These guys have the gravitas that comes from running a successful global business that has survived through a number of generations. But their integrity, and their sense of responsibility to the greater good, is obvious in everything that they do. They are incredibly impressive in the values they espouse, and it’s clear in the way that not only they, but also everyone that works for them that you come into contact with, does business.

They don’t need to have their values on their website, because it’s in their DNA, and it’s as plain as day when you do business with them.

All of this is leading back to a very simple and common point…

Eat your own dog food, and walk the walk. That’s all it is. So question yourself. Do you have consistency with the values of the organisation you work for?

If you’re the CEO, the answer to that had better be a yes, because you need to make sure that the stated corporate values are right in line with your own personal values and behaviours, because your people will smell it if they aren’t.

Brief 1 –
In the passage on company values, why don't these guys need to put their values on their website?
Brief 2 –
Extend the passage on company values, picking up right after its last sentence.
The entries after the passage on company values come from a separate source.

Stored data
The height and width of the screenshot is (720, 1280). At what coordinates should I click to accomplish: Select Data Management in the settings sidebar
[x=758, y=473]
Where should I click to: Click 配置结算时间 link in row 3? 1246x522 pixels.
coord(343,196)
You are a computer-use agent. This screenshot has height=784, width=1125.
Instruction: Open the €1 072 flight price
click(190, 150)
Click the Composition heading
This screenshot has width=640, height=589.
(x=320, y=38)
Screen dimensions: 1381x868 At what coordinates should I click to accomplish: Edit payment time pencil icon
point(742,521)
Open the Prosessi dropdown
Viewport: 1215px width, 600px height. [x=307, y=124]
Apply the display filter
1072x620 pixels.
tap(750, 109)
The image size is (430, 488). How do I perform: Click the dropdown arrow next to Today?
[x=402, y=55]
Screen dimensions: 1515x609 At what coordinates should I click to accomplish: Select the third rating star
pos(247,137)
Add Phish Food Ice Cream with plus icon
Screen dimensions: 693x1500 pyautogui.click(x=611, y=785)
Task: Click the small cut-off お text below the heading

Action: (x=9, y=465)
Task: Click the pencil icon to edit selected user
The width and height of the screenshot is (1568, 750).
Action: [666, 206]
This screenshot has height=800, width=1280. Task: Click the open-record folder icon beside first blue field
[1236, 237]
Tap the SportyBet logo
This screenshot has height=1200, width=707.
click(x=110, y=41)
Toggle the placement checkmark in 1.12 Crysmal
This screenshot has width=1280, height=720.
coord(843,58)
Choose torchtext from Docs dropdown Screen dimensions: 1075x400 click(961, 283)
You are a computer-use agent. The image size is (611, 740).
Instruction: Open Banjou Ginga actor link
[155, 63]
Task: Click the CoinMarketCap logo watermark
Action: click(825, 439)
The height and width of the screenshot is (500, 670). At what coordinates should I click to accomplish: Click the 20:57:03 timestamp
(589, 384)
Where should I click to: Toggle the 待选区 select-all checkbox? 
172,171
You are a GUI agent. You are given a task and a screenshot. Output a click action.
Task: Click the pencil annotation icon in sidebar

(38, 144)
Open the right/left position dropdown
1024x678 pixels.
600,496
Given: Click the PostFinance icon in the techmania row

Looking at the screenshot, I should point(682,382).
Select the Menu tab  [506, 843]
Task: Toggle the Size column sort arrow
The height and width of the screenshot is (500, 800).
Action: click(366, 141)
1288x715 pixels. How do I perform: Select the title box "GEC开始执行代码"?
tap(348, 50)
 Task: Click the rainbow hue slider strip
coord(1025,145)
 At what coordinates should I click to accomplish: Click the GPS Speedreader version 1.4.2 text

Written answer 1 –
Their values are in their DNA and are plain as day when you do business with them.

Written answer 2 –
But if you’re not the CEO, you need to at least make sure that you’re not out-of-bounds, and that you can live within the framework of the corporate values.

I think from all that we’ve discussed so far, one thing is really clear: what you do personally sets the tone for your people much more than the words on the cover of the annual report. Every leader has a personal blend of behaviours that are distinctive and unique.

Your people will know your values by seeing what drives your decisions, and what drives your behaviours. They don’t watch your lips, they watch your feet. So you’d better know what your values are, to the point that you can articulate them if necessary.

But more importantly, ask some of the people who are close to you what they think your values are, and to describe your values, because quite often, what our intent is, and what we think we’re projecting, is very very different from what we’re actually doing, or how what we’re doing is being interpreted by our people.

If you’ve listened to many of my podcasts, you could probably already have a pretty good stab at what my values are. But look, let’s be real. You’d need to be closer to me to work out if this is genuinely how I behave, or just how I talk.

As a leader, my style actually doesn’t leave much to the imagination. The values that I live and lead by, and the things that you see, are what creates my unique and differentiated brand.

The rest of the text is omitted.